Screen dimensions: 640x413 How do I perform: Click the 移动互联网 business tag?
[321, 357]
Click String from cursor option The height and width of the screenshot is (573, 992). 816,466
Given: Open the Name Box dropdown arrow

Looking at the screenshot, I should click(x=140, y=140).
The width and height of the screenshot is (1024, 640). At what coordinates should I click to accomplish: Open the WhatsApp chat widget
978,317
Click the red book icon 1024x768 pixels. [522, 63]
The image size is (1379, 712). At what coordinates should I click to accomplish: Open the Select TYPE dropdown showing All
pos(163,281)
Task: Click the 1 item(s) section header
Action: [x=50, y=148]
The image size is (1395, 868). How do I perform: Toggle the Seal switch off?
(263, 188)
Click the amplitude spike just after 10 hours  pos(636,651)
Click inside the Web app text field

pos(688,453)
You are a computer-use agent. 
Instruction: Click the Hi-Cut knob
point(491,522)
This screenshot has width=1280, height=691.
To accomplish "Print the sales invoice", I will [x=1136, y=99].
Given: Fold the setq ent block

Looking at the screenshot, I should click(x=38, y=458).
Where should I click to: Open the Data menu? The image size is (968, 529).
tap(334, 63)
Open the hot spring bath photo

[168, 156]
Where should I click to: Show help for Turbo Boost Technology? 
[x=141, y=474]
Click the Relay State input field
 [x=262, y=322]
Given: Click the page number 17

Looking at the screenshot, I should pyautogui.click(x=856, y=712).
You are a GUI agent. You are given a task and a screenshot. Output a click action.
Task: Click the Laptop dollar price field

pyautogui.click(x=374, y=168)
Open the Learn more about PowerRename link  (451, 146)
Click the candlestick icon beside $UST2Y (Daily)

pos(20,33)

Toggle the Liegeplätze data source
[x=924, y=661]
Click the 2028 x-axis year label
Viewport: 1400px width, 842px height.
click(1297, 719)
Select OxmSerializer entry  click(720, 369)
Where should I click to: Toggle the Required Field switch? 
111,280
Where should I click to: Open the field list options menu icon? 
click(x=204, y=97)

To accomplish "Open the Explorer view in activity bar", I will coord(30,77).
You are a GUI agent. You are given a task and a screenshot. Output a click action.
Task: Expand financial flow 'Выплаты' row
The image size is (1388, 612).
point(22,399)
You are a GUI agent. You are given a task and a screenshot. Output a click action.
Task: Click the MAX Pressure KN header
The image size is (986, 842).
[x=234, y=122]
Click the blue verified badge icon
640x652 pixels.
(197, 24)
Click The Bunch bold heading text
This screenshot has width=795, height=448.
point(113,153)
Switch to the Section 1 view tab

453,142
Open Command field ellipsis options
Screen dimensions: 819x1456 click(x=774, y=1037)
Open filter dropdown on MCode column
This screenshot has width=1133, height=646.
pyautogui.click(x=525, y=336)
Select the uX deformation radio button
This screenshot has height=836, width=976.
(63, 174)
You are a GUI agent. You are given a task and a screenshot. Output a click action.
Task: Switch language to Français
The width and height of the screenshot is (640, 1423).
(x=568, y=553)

**WHAT THE EXERCISE ASKS:** The material shown above must be written out again in full, exactly as it reads.

**TASK RESPONSE:**
Screen dimensions: 640x413 How do I perform: Click the 移动互联网 business tag?
[321, 357]
Click String from cursor option The height and width of the screenshot is (573, 992). 816,466
Given: Open the Name Box dropdown arrow

Looking at the screenshot, I should click(x=140, y=140).
The width and height of the screenshot is (1024, 640). At what coordinates should I click to accomplish: Open the WhatsApp chat widget
978,317
Click the red book icon 1024x768 pixels. [522, 63]
The image size is (1379, 712). At what coordinates should I click to accomplish: Open the Select TYPE dropdown showing All
pos(163,281)
Task: Click the 1 item(s) section header
Action: [x=50, y=148]
The image size is (1395, 868). How do I perform: Toggle the Seal switch off?
(263, 188)
Click the amplitude spike just after 10 hours  pos(636,651)
Click inside the Web app text field

pos(688,453)
You are a computer-use agent. 
Instruction: Click the Hi-Cut knob
point(491,522)
This screenshot has width=1280, height=691.
To accomplish "Print the sales invoice", I will [x=1136, y=99].
Given: Fold the setq ent block

Looking at the screenshot, I should click(x=38, y=458).
Where should I click to: Open the Data menu? The image size is (968, 529).
tap(334, 63)
Open the hot spring bath photo

[168, 156]
Where should I click to: Show help for Turbo Boost Technology? 
[x=141, y=474]
Click the Relay State input field
 [x=262, y=322]
Given: Click the page number 17

Looking at the screenshot, I should pyautogui.click(x=856, y=712).
You are a GUI agent. You are given a task and a screenshot. Output a click action.
Task: Click the Laptop dollar price field

pyautogui.click(x=374, y=168)
Open the Learn more about PowerRename link  (451, 146)
Click the candlestick icon beside $UST2Y (Daily)

pos(20,33)

Toggle the Liegeplätze data source
[x=924, y=661]
Click the 2028 x-axis year label
Viewport: 1400px width, 842px height.
click(1297, 719)
Select OxmSerializer entry  click(720, 369)
Where should I click to: Toggle the Required Field switch? 
111,280
Where should I click to: Open the field list options menu icon? 
click(x=204, y=97)

To accomplish "Open the Explorer view in activity bar", I will coord(30,77).
You are a GUI agent. You are given a task and a screenshot. Output a click action.
Task: Expand financial flow 'Выплаты' row
The image size is (1388, 612).
point(22,399)
You are a GUI agent. You are given a task and a screenshot. Output a click action.
Task: Click the MAX Pressure KN header
The image size is (986, 842).
[x=234, y=122]
Click the blue verified badge icon
640x652 pixels.
(197, 24)
Click The Bunch bold heading text
This screenshot has width=795, height=448.
point(113,153)
Switch to the Section 1 view tab

453,142
Open Command field ellipsis options
Screen dimensions: 819x1456 click(x=774, y=1037)
Open filter dropdown on MCode column
This screenshot has width=1133, height=646.
pyautogui.click(x=525, y=336)
Select the uX deformation radio button
This screenshot has height=836, width=976.
(63, 174)
You are a GUI agent. You are given a task and a screenshot. Output a click action.
Task: Switch language to Français
The width and height of the screenshot is (640, 1423).
(x=568, y=553)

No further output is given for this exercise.